Let me explain.
When I came to the US in the seventies, the news hour, or half hour, was sacred. If I couldn’t finish my dinner well ahead of it, I had to have it afterward, however hungry I was. I watched the news intently, with full attention. It deserved such attention because savvy newsmen like Dan Rather or Peter Jennings narrated world-wide events that merited our interest and thought. Then it all changed. News in major channels became a part of the entertainment division and news broadcasts started including ‘human-interest’ stories about well-trained seals or performing dogs that rarely merited any human interest.
A parallel depreciation has occurred in debates of presidential candidates and aspirants. You expect a forum that probes the problems of our country. You hope to hear of different ways to solve them. You look for new ideas and new policies. You will have none of that. You will have carefully patterned ‘entertainment’ instead.
Every time candidates open their mouth out flow the most hackneyed phrases and shopworn clichés. Liberty and leadership, economy and ‘exceptionalism,’ fast-growing government and slow-acting presidency – all the old peeves and new mantras are paraded with painful regularity. No matter what the question is, candidates quickly switch to a set piece, doubtless written by their aides and drummed into their heads by other aides. One doesn’t have to see the movie ‘Game Change’ to discover that candidates – of whom Sarah Palin is just the most egregious example – are too busy raising funds and poll status to lower their eyes to social, political or economic studies.

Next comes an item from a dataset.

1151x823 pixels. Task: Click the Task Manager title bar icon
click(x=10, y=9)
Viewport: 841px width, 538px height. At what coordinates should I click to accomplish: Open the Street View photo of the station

They are, frankly, ignoramuses, who will not be able to identify Ukraine, Uruguay or Uzbekistan on a map or name the president or prime minister of a major ally, let alone know the difference between presidential and ministerial forms of government. All they have are pat answers to some popular and predictable questions. Whatever issues moderators raise can only evoke well-rehearsed glib and giddy responses. It reminded me of college again: it was the dummies, who, instead of learning the subject, memorized set answers to expected questions and, facing a test, regurgitated.
I read newspapers and magazines. But I want to know more about the problems of the country. I want to learn about solutions, remedies, new and smart policies. None of that will happen in these presidential debates where trained performers will perform their inane acts unctuously and without shame.
No, I am not entertained. As Queen Victoria would have said, “We are not amused.”